In Britain about 4 years ago, a survey of the kills of a number of cats
resulted in an estimate that Britain's 7.5 million cats kill 275
million wild mammals and birds each year, and most of them in a far
slower and more painful manner than any lab mouse dies (if you haven't
seen what cats routinely do with mice, you probably are a city person
or don't own cats. It's a little like what a human feels being eaten by
a lion, with the exception that the lion is not likely to play with a
wounded human for half an hour). There has been some controversy about
whether the Brit cat kill number should be decreased by 30% or so to
take care of all the cats that don't hunt, but even if the number is
100 million mice, rats, voles, birds slowly eaten alive, it dwarfs by a
factor of 5 or 10 the number of animals used in all of biomedical
research (which is a few tens of millions of rodents per year). For
this reason, when the Brits talk about pet cat kills, they have to
compare it with the much larger number of wild small-animals killed by
farming or deforestation. They are also very inventive at coming up
with reasons why these animals need to die.

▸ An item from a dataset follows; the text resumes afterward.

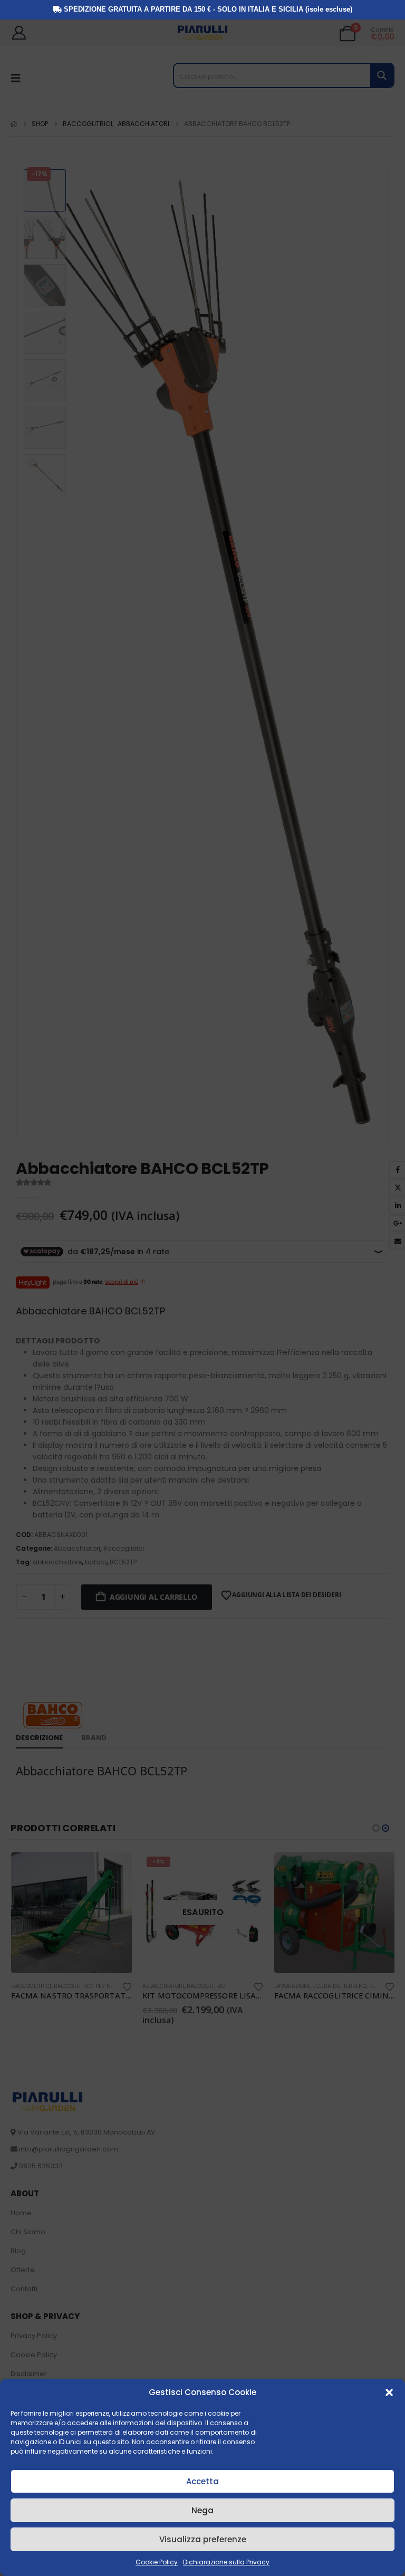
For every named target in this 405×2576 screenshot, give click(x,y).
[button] (389, 2392)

http://www.messybeast.com/cat-wildlife.htm

So why don't all these British antivivisectionists like to talk about
their cat kills vs research rodent kills, in the same breath?  Well,
because it would make them look really silly, is why. All that need be
done is keep the cats indoors. The 100's of millions of small animals
per year are slowly and painfully killed, because Brits like their cats
to be stimulated by being outdoors, is all. It's not even a matter of
saving human lives, but rather a matter of killing 10 times more small
animals than research does, very painfully, for the purpose of *British
cat entertainment.* Which Brits refuse to give up.  Being a more
advanced people, you see.

"I cannot name one single case in which experiments on animals may have
led to a useful result." Dr med. Philippe Grin, G.P., Video Interview
with CIVIS, July 1 1986.
COMMENT:

I'm not responsible for Dr. Grin's ignorance.